A Mosquito's Version Of Surfing.


 Watching the heavy rain from the shelter of a convenient porch while the lighting lights up the dark sky and we count one and two and … eight and boom, the thunder rolls out in a majestic display of nature’s power, the plight of small insects caught out a ways from shelter come to mind.

Dickerson et al from Georgia Tech. also worried about this and focused their attention on mosquitos in their recent paper in the Proceedings of The National Academy of Science (1,2).
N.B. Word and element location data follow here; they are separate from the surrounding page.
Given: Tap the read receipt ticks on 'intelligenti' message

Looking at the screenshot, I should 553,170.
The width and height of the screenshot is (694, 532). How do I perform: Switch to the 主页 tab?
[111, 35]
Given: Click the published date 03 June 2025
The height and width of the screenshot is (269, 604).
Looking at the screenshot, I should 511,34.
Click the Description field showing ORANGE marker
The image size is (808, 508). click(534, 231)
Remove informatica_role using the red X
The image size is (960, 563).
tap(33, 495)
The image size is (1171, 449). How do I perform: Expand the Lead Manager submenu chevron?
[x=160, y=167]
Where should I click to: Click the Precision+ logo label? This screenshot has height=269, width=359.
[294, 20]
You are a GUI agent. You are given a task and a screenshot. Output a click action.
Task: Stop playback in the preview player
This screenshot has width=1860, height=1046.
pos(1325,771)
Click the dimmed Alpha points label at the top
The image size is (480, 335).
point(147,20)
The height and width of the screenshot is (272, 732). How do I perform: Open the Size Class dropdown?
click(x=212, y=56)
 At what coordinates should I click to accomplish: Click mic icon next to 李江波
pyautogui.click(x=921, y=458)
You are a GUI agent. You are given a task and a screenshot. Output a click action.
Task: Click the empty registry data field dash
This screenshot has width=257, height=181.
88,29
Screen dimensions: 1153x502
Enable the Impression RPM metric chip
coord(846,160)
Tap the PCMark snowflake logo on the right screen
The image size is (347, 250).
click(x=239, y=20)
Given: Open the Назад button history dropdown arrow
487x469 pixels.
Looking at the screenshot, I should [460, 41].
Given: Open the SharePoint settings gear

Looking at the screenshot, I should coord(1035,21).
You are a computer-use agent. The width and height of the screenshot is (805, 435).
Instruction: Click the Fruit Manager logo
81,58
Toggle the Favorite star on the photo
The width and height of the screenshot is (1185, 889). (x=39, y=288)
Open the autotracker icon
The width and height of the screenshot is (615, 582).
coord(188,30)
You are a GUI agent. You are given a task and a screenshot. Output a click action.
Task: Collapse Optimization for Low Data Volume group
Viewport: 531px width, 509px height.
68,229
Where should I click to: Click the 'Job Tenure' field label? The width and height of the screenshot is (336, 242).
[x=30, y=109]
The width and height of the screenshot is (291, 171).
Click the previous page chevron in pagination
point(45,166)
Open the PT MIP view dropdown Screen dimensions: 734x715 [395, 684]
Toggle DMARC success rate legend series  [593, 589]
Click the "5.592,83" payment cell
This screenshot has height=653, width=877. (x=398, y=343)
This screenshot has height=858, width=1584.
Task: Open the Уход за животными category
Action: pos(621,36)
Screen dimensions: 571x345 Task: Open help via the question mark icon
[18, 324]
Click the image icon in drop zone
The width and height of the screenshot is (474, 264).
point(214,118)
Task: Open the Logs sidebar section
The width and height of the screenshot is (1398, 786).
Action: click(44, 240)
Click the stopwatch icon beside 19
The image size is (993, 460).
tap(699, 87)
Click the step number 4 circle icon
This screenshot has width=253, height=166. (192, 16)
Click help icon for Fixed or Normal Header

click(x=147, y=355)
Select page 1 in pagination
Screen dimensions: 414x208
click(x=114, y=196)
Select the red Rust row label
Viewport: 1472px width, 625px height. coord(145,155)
Perhaps the plight of mosquitos might not be at the top of everybody’s list, but they are small and they are insects too.

The experimental kit of choice was a high-speed video camera, but sitting with a large number of mosquitos in nice humid conditions, waiting for a thunderstorm would be taking the scientific method too far. Instead, they took a group of mosquitos, threw droplets of water at them, and photographed the collisions.

The expectation was from a simply engineering picture that a small mosquito, being hit by a large mass of water would have a very hard time of it. After watching the video, Dr. Hu and his colleagues realized that the principals of Tai Chi were in play.

The small, light mosquitos just went with the drop instead of resisting it. They were carried along in a drop–insect combination until it could work its way free from the drop and fly off before the collision with the ground.

So it is a mosquito’s version of surfing where they drop in and kick out before the big crash. Every now and then there will be an unexpected wipeout, but there are a lot more mosquitos and drops to drop into than would result in a change to the gene pool.